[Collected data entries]
== Segment start ==

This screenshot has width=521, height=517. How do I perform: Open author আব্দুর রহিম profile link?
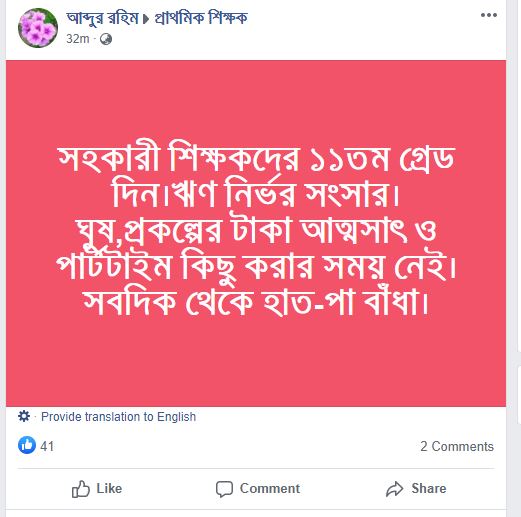[x=102, y=18]

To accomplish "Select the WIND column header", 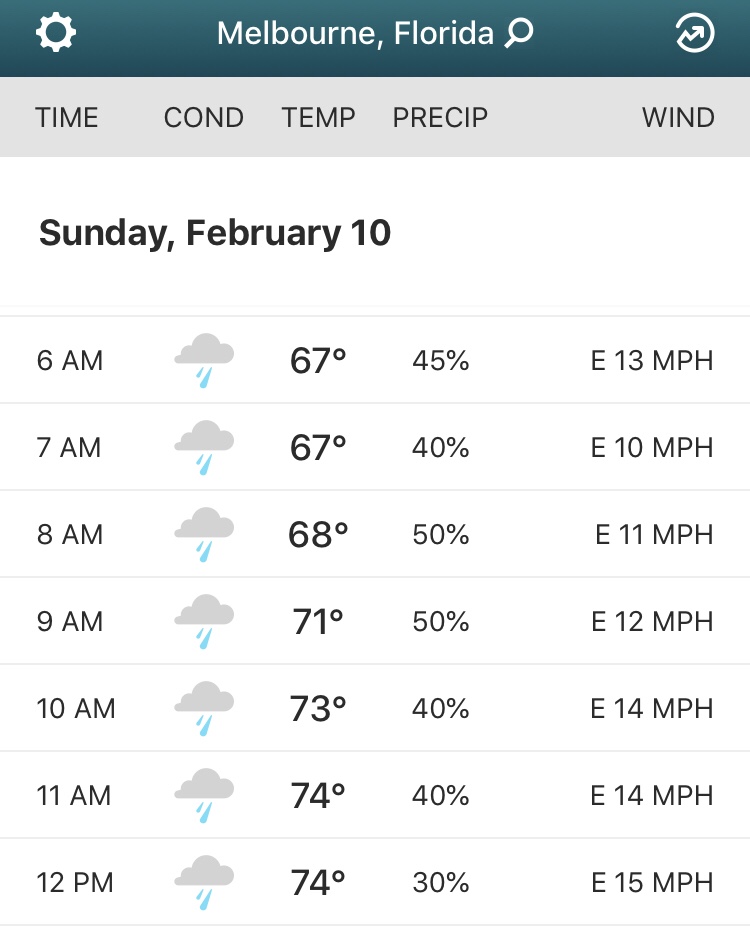I will 678,118.
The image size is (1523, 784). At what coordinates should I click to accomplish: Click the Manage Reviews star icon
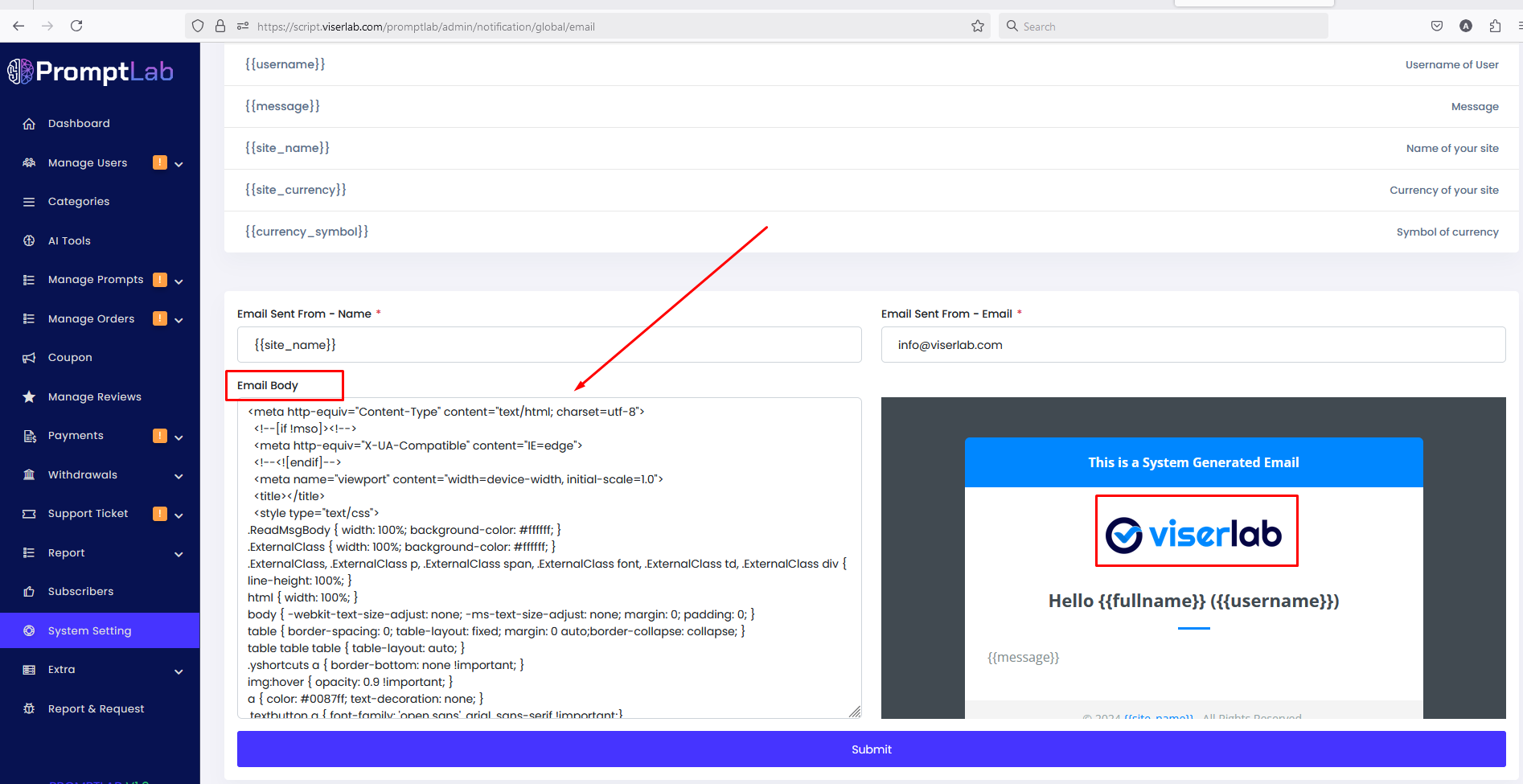pos(29,397)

== Segment end ==

Assignment: Exactly the lines from the one with "The image size" through the end of the records are to be repeated, both ends included, and pictures are to be omitted.

Task response:
The image size is (1523, 784). At what coordinates should I click to accomplish: Click the Manage Reviews star icon
pos(29,397)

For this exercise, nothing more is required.